When I started my staffing franchise, a mentor gave me a couple books for suggested reading about business and about recruiting.

One of them was the book “Who: the A Method for Hiring” by Geoff Smart and Randy Street. It was fascinating, and I enjoyed reading it, but it applied more to recruiting professional or high-paid positions.

There was one interesting anecdote in which a candidate applying for an executive position had punched a colleague and failed to get the job.

It was an entertaining story, but I remember wondering why so much of the book was focused on recruiting executives.

The problem with the book was that it focused predominantly on executive or highly paid positions, and not on general rank-and-file employees or production or manufacturing positions.
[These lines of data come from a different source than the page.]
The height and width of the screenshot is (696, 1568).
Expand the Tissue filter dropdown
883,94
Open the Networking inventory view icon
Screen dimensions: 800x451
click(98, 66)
The vast majority of open positions are not for CFOs, CEOs, or engineers, but production workers, restaurant workers, grocery store workers, janitors, and other typically lower paid positions.

These positions are unfortunately often considered to be of lesser importance. Yet these employees are often the heart and soul of an organization.

My agency works in part on recruiting higher paid positions, but a large part of our business is focused on placing production workers or manufacturing workers who make $16/hr. or less.

Those of us in the professional world often make the assumption that most people in America make $50,000 or more.

Most workers are not highly paid. Most recruiting work is non glamorous and seeking to find employees whose work is not glamorous.

A full-time, high paying steady job with benefits, paid vacation and holidays is actually not the norm.

Consider these numbers:

About 44% of workers, or 53 million people, are employed in low-wage jobs earning a median of $18,000 a year, according to a 2019 Brookings study.

About 25 million workers are part-time, about 16.6% of the workforce.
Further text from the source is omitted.